Mood 5: Here's an example of it. I'm scrubbing the blue-green wineglasses with the sponge that has soap coming right from it when from behind me—out of nowhere it seems—she grabs my ass.
     "Funny bunny," she laughs, delirious with rhyme, running her hands through her short hair recently dyed black, "you funny bunny."
     Putting the sponge down on the counter, I caress her arms as provocatively as I can. But she's not in mood 3 at all. No intercourse in sight.
     "Bad bunny," she says burying her head under my shirt. Her lips on my naval puff hilarious (to her) air like she wants to inflate me.
     "Bunny's belly makes a funny sound," but she's had no chance to get stoned.
     What will I call this type of mood? "Aggressive silly?" "Tough girl funny?" I'm not sure yet.

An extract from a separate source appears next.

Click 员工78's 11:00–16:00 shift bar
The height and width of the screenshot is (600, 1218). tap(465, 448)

Mood 1: Angry Fucking (My second favorite mood): We're alone in the afternoon or evening in our apartment when she appears to glare. If my ability to read people were off—the kind of man who calls 911 when teenagers roughhouse on the street—I would think her angry, imagine that she were about to throw her wine glass at me, spit in my face even. It's much better than that. Her three favorite ways to initiate angry fucking are as follows:
     1, Ripping my shirt off, she swirls her tongue around my nipple before biting so it "hurts so good," like the song I never liked in high school.
     2, Shouting, "Yo, follow me," and marching up the duplex stairs towards the bedroom.
     3, Simply pulling her pants down, underwear too, just far enough. No kissing, no foreplay. Right to it like we're so pissed off with each other we can't wait to get our fists out but use our genitals instead.
      Battered by it afterwards, we usually slink off to opposite ends of the apartment.

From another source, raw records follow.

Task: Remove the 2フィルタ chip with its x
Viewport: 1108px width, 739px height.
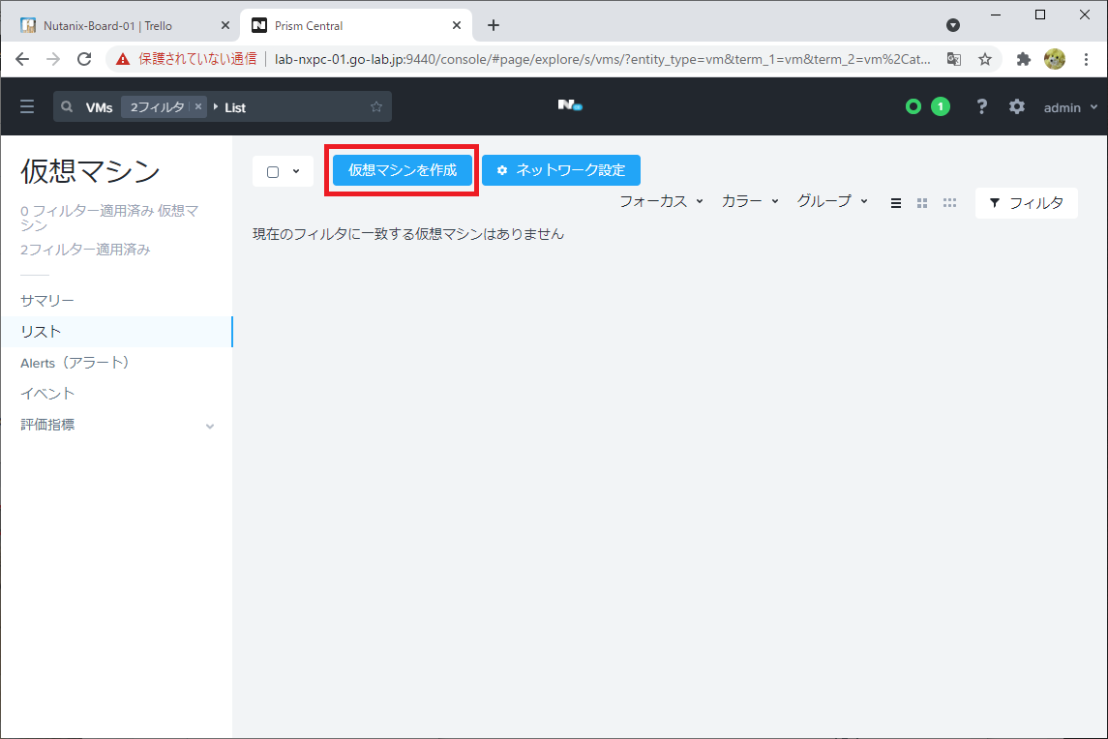Action: click(x=198, y=106)
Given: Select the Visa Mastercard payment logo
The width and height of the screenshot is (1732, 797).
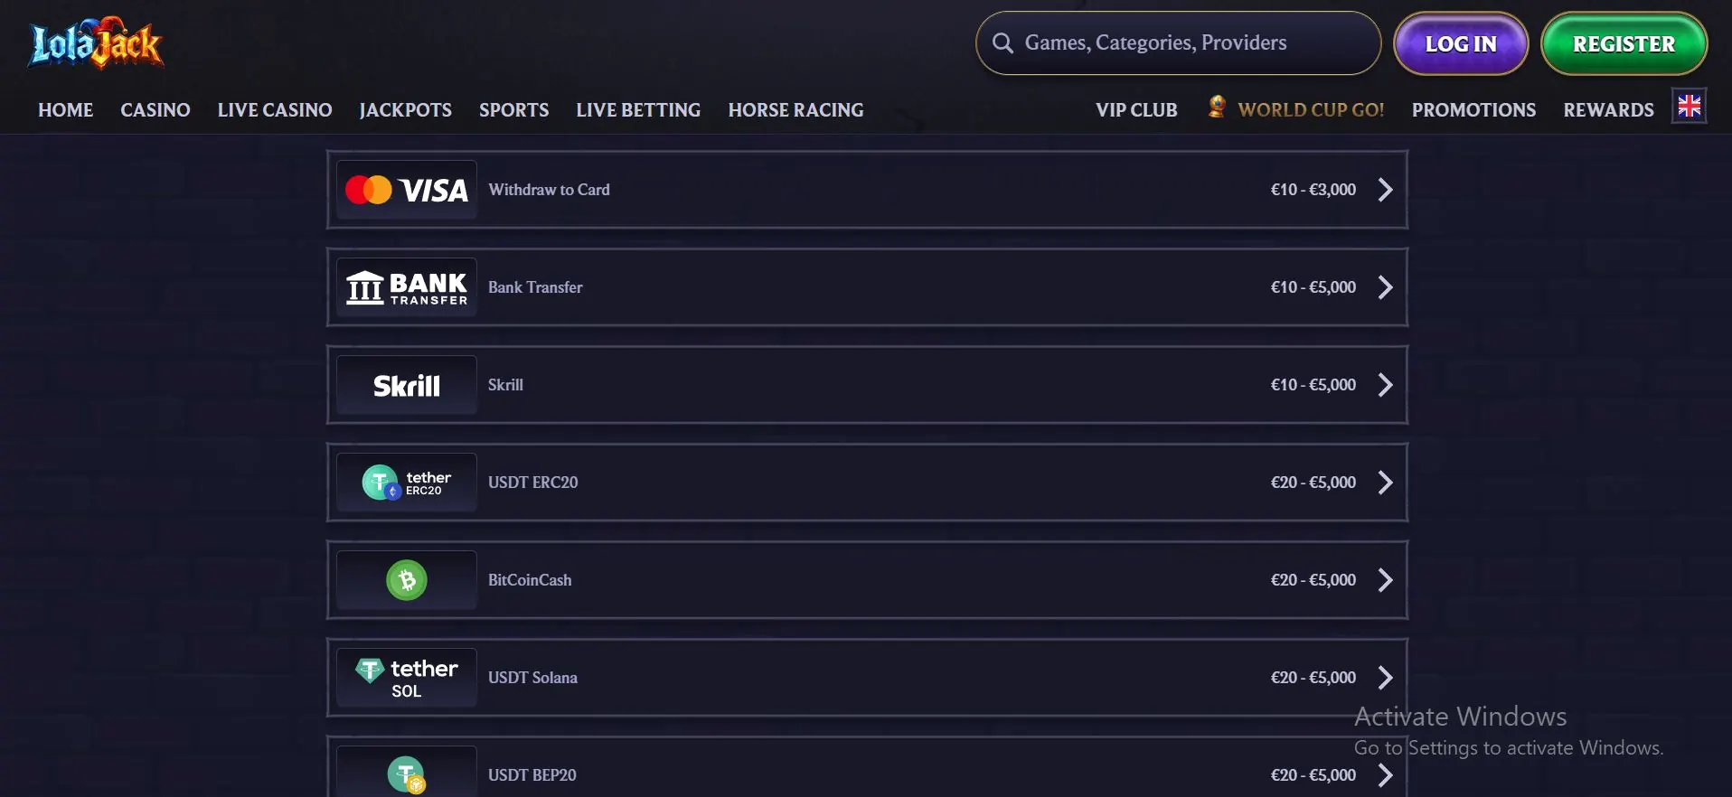Looking at the screenshot, I should click(x=406, y=190).
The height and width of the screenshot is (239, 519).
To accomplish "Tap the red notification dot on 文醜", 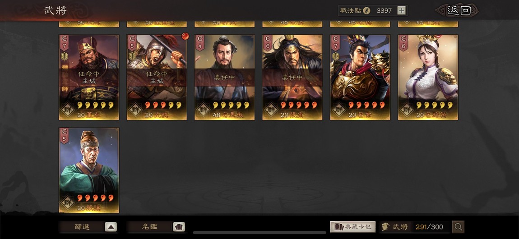I will tap(185, 36).
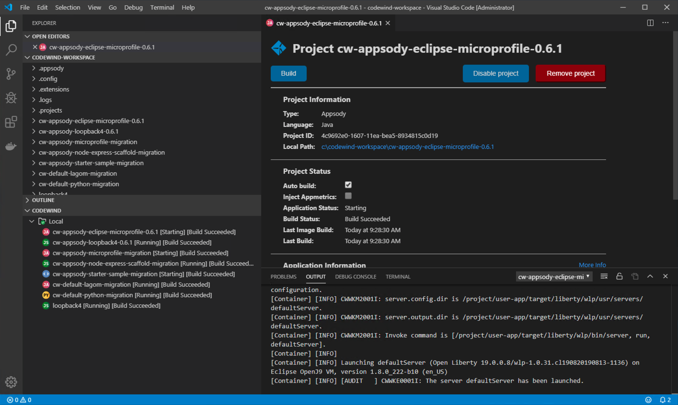Screen dimensions: 678x405
Task: Open the Manage gear menu
Action: [11, 382]
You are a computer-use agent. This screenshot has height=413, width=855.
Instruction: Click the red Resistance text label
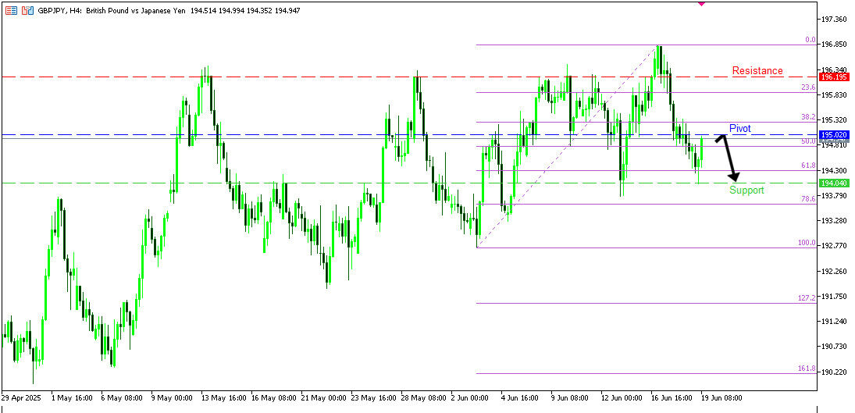click(757, 71)
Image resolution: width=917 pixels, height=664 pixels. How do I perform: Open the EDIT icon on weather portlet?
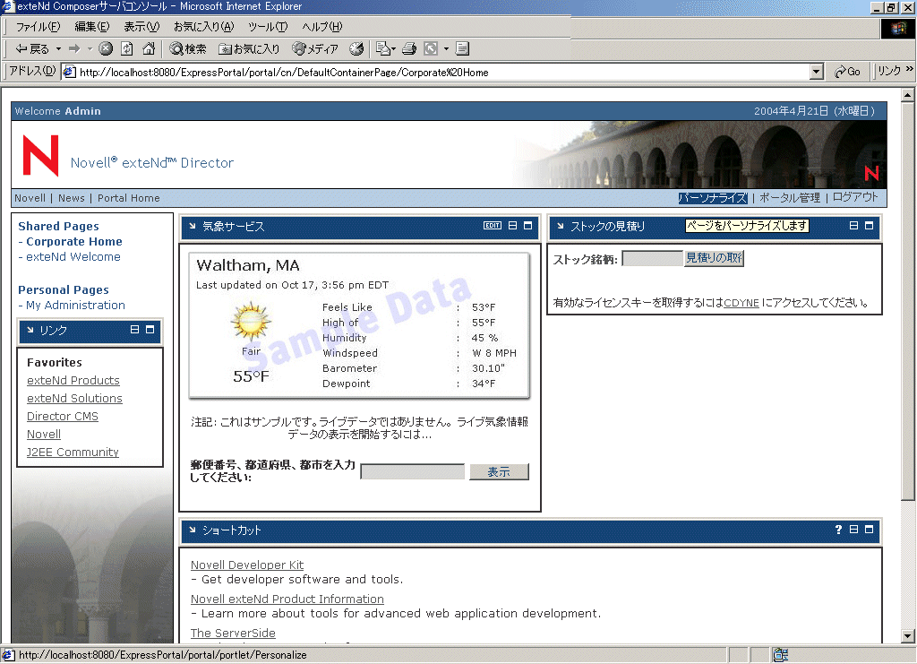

Mood 2: Reassurance: (My favorite mood): It's the middle of the winter night, and I'm suddenly awake. The spurts of wind, however melodramatic, can't quite get in through the window. The cold wants in too in order to zap the heat duct bashing alarmingly next to the bed.
     The next burst of wind leaves her awake too and discombobulated. She forgets but quickly remembers all that's wrong: mom dead, dad an asshole, job dissatisfying. When it all comes back, my lover jumps on top of me to burrow her head into my chest, pulling as many blankets as she can on top of us.
     "You won't ever leave me, will you, will you?"
     "Never," I resolutely declare, none of my calculations evident in my voice. You can't dump a guy you've just begged not to leave you for at least x weeks, months, years. The x depends on several factors: how often you demand reassurance on cold windy nights for one.
     And I swear I've never done it on purpose, never banged on the window with my hand, never opened it a crack to allow in a painful wisp of cold, never encouraged the disruptive outside to wake my lover in order for her to beg for the reassurance that's so reassuring.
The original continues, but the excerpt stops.